Em 1875, são iniciadas as atividades da Comissão Geológica do Império no

Brasil. Guiado pelos anseios das ciências naturais, Hartt propôs a instituição de uma

pesquisa profunda e um levantamento de dados que pudesse fomentar a questão das

formações geológicas e quiçá da origem da vida com um estudo regular do caso

brasileiro. Tal empreendimento contou com o total apoio do Imperador, as promessas de

desenvolvimento da atividade agrícola e mineradora, motivara a criação da comissão.

Talvez não mais do que a possibilidade que se apresentava no horizonte, pois as

pesquisas e os materiais coletados na expedição seriam mostrados no estande brasileiro

da Exposição Universal da Filadélfia17, em 1876. Tal mostra ganhara mais ênfase ainda

com a participação de Marc Ferrez18, fotógrafo da expedição que conseguira registrar

um conjunto grandioso de imagens panorâmicas principalmente de paisagens, da

geomorfologia e do cotidiano de “tipos humanos” do Brasil.

“Se as exposições não podem, ainda, por parte do Brasil significar uma

competição na área industrial, elas têm proporcionado ensejo para que o

Império seja melhor conhecido e apreciado como região de solo fertilíssimo e

nacionalidade pacífica, inteligente e laboriosa”19.
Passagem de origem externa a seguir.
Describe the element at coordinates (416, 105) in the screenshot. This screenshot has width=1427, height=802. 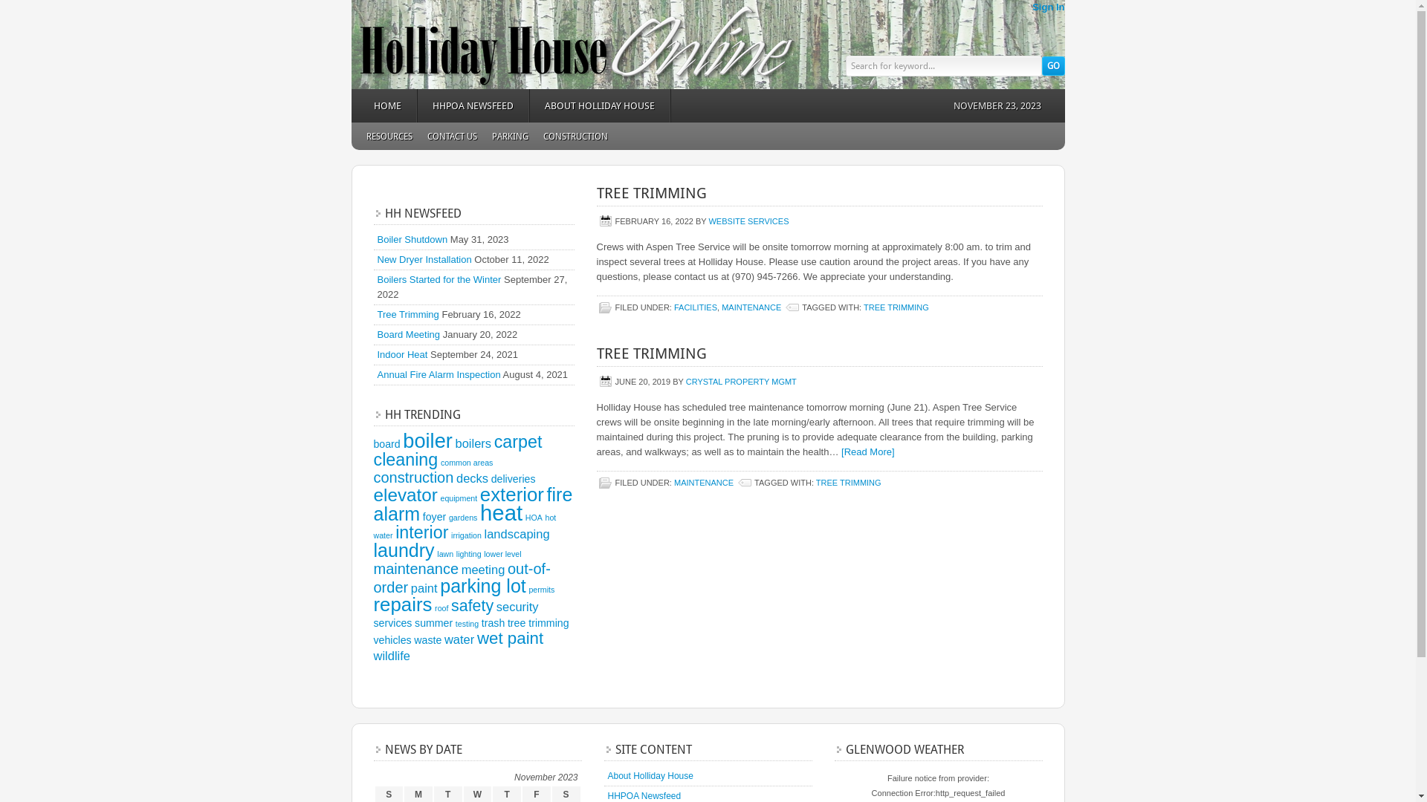
I see `'HHPOA NEWSFEED'` at that location.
17 As exposições universais movimentavam vários aspectos da vida social, econômica e cultural, eram

grandes “espetáculos da modernidade” e tinham o caráter de publicisar os inventos e mercadorias como

em uma vitrine. Demonstravam além dos produtos disponíveis pelo sistema de fábrica, as crenças e

virtudes do “progresso”, da disciplina do trabalho, do tempo útil e das possibilidades redentoras da

técnica. Promoviam os avanços tecnológicos e científicos, e por outro lado serviam como uma grande

mostra de excentricidades de diversas civilizações do mundo, dando ênfase no caráter cosmopolita e

imperialista do evento. Ver: PESAVENTO, Sandra Jatahy. Exposições universais; espetáculos da

modernidade do século XIX. São Paulo: Editora Hucitec, 1997. A Exposição da Filadélfia, realizada em

1876, comemorou oficialmente a passagem do centenário da independência norte-americana, foi a feira

que obteve maior número de expositores e visitantes até então, sendo ultrapassada dois anos depois pela

Exposição de Paris. Dentre os produtos mostrados pela primeira vez ao grande público, estava o telefone

de Alexander Gram Bell. Doze nações possuíam estandes de exibição, o Brasil estava entre elas. Ver:

HARDMAN, Francisco Foot. Trem fantasma: a modernidade na selva. São Paulo: Companhia das Letras,

1988 e SCHWARCZ, Lilia Moritz. As barbas do imperador: D. Pedro II, um monarca nos trópicos. São

Paulo: Companhia das Letras, 1998. 18 Marc Ferrez nasceu no Rio de Janeiro em 1843. Seu pai Zepherin Ferrez, e seu tio, Marc, escultores

franceses formados pela École dês Beaux-Arts de Paris, haviam chegado ao Rio de Janeiro em 1817,

passando a integrar a Missão Artística Francesa. Marc Ferrez, trabalhou na Casa Leuzinger e ficou

famoso pelo seu ateliê na Rua do Ouvidor e sua vasta atuação compõe ainda hoje um dos maiores acervos

de fotografias do Brasil oitocentista. 19 Advertência que abre as explicações brasileiras para a exposição de 1876. Apud. SHWARCZ, 1998,

pp. 396-397.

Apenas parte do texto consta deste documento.